Discover the zest of Venetian salad with a ham twist
I often spend New Year's Eve in an intimate setting with family or friends. Everyone brings something to eat, and the time until midnight pleasantly passes with conversations and board games.
A safe solution for the veggie snack is the Venetian salad, which retains the components of the traditional dish but introduces an element of freshness. One ingredient is key.
A salad that tastes best the next day
There is little time for cooking between Christmas and New Year's Eve. Many people travel between relatives, sometimes hundreds of miles away from their current location. That's why a salad you can prepare the day before works so well at this time. Just like the classic vegetable salad, the Venetian salad also reaches its full flavor the next day.

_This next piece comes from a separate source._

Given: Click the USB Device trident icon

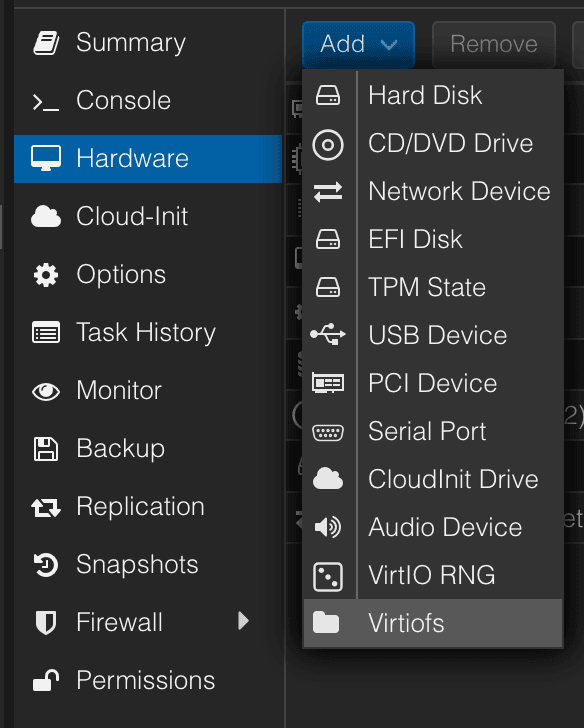Looking at the screenshot, I should [328, 334].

The secret ingredient of the Venetian salad
What adds vigor to the traditional vegetable salad is ham. You can choose a milder poultry cold cut, like turkey, or lean pork ham.
To prepare a large bowl of salad, you need:
- 14 oz of ham,
- 4 medium-sized potatoes,
- 2 carrots,
- 4 eggs,
- 4 pickles,
- 7 oz of canned peas,
- 4 tablespoons of mayonnaise,
- 1 teaspoon of table or Dijon mustard,
- Salt and pepper to taste.
Simple recipe for salad with ham and vegetables
- Start as usual—boil the potatoes and carrots with their skins on until soft. Be careful not to overcook them, as the delicious salad will turn into a sticky mush.

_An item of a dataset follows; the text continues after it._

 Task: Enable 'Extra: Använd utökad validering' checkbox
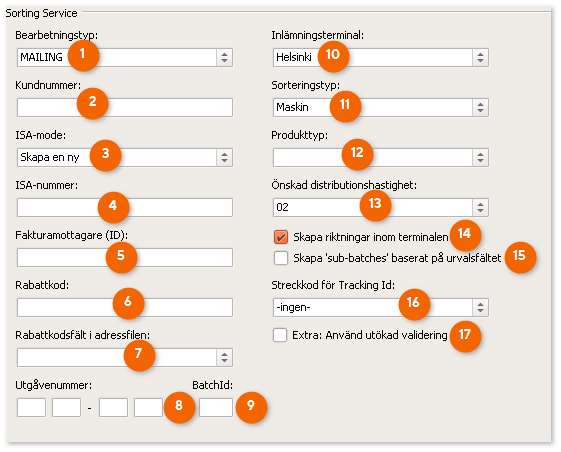tap(280, 335)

- After cooling, peel the vegetables and cut them into cubes.
- Boil the eggs until hard, and then cut them into cubes, as well as the pickles.
- If you have sliced ham, cut it into squares about 0.5 inches in size.
- Add canned peas, mayonnaise, mustard, salt, and pepper.
- Finally, add chopped dill. Mix all the ingredients in a bowl and store the salad in a closed container in the refrigerator.